New research suggests women who had their ovaries removed before menopause are at increased risk for movement problems and a decline in brainpower. But treatment with the female hormone estrogen until age 50 minimizes these risks.
The study involved women who had one or both ovaries removed because of benign conditions such as ovarian cysts or endometriosis, or who had healthy ovaries removed at the time of a hysterectomy (removal of the uterus) in order to prevent ovarian cancer. Removing the ovaries, the body’s source of estrogen, reduces the risk of cancer, but is known to increase the risks for heart disease and osteoporosis.
Dr. Walter Rocca, a study author and researcher in the department of epidemiology at the Mayo Clinic in Rochester, Minn., says the results will prompt a re-assessment of the risk and benefits of ovary removal.
The study involved more than 2,300 women who had one or both ovaries removed between 1950 and 1987, and a similar number of women with intact ovaries.

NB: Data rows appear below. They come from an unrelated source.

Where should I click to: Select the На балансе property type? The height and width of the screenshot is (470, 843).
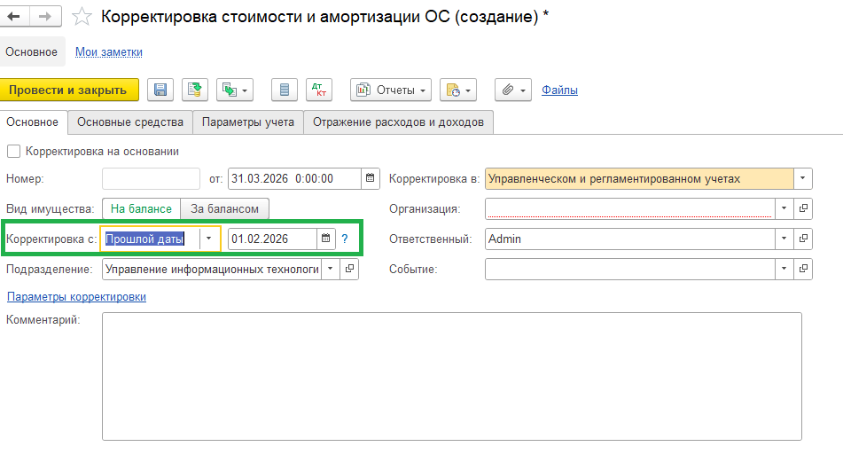coord(141,208)
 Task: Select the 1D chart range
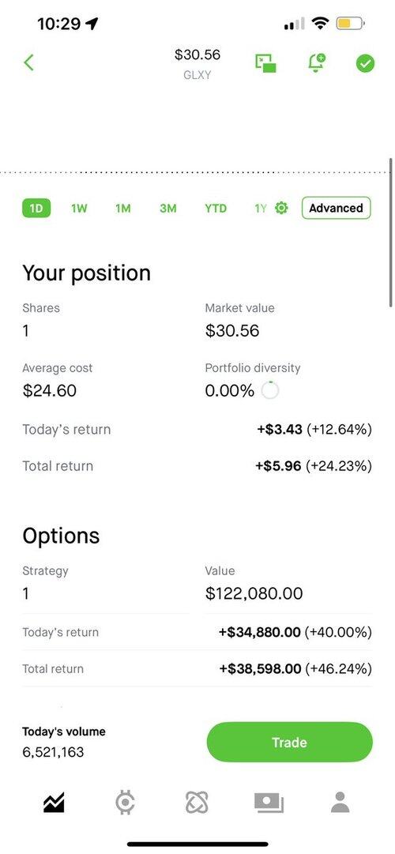click(x=36, y=208)
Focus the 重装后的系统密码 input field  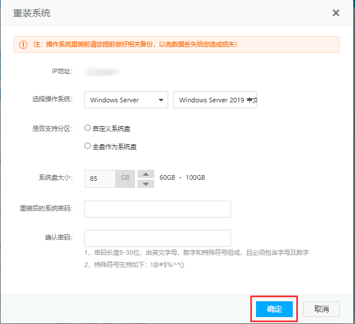pyautogui.click(x=157, y=209)
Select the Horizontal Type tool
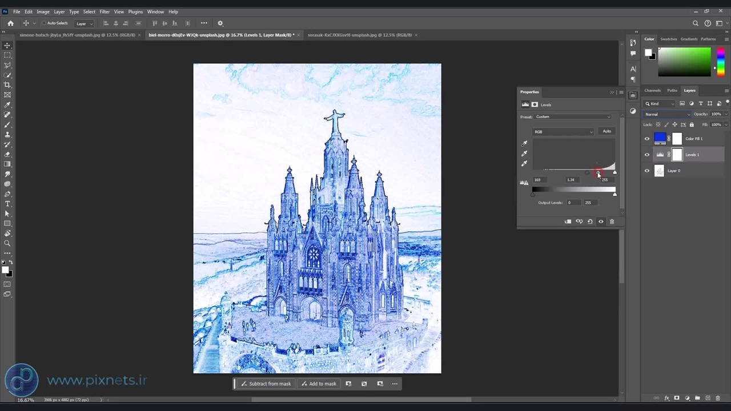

Compared with women who had intact ovaries, those who’d had their ovaries removed before menopause had a 68 per cent greater risk of developing Parkinsonism (tremor and difficulty with movement) and a 46 per cent greater risk of developing memory problems, dementia or other forms of cognitive impairment. “The younger the woman at the time of surgery, the worse the risk,” Rocca says.
However, treatment with estrogen until age 50 (the approximate age of natural menopause) appeared to eliminate the increased risk of Parkinsonism and cognitive impairment.
Rocca says women need to carefully consider the risks and benefits of ovary removal. Women with a strong family history of ovarian cancer, or genes that increase the risk for this cancer, may decide it is worth the risk. “If you decide you need to do it, then you have to consider (estrogen) treatment so that at least you counteract the negative effect.”